*** PASSAGE FOR REVIEW ***
We built our LLM proxy in Go. Not Rust. Not Python. Here's the engineering trade-off nobody talks about: the language that's fastest in benchmarks isn't always the language that ships the fastest product.
TL;DR
- Go handles 5,000+ RPS with ~11 microseconds of overhead per request — more than enough for 99% of LLM proxy workloads.
- Rust is faster (sub-1ms P99 at 10K QPS), but the development velocity trade-off isn't worth it unless you're building for hyperscale.
- Python (LiteLLM) hits a wall at ~1,000 QPS due to the GIL — fine for prototyping, problematic for production traffic.
The Three Contenders
When we started building Preto's proxy layer, we had three options on the table. Each had a strong case.
Python was the obvious first choice. The LLM ecosystem lives in Python. LiteLLM — the most popular open-source proxy — is Python. Every provider SDK is Python-first. We could ship a working proxy in a weekend.
Rust was the performance choice. TensorZero and Helicone both use Rust. Sub-millisecond P99 latency at 10,000 QPS. Memory safety guarantees. If we wanted to claim "the fastest proxy," Rust was the path.
Go was the pragmatic choice. Bifrost (the open-source proxy that benchmarks 50x faster than LiteLLM) is written in Go. Goroutines make concurrent streaming connections trivial. The standard library includes a production-grade HTTP server. And we could hire for it.
*** End of PASSAGE FOR REVIEW ***
*** SUPPLIED ENTRIES ***
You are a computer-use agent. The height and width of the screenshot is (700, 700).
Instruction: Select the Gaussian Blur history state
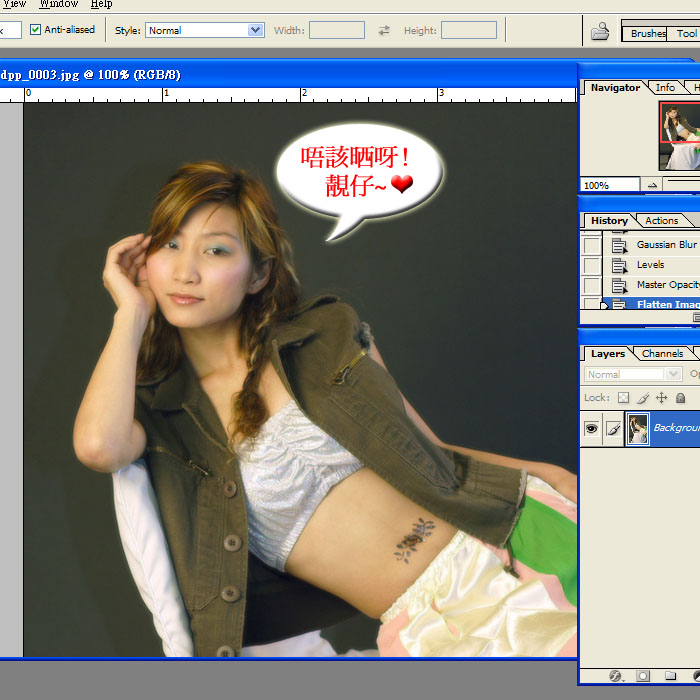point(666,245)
*** End of SUPPLIED ENTRIES ***
*** SUPPLIED ENTRIES ***
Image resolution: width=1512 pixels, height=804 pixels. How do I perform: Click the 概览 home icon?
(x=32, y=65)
*** End of SUPPLIED ENTRIES ***
REQUIREMENT – In the text about choosing a language for an LLM proxy, what problem limits Python (LiteLLM) to about 1,000 QPS? Rely on the text alone, not on the entries.

EXERCISE RESPONSE – The GIL.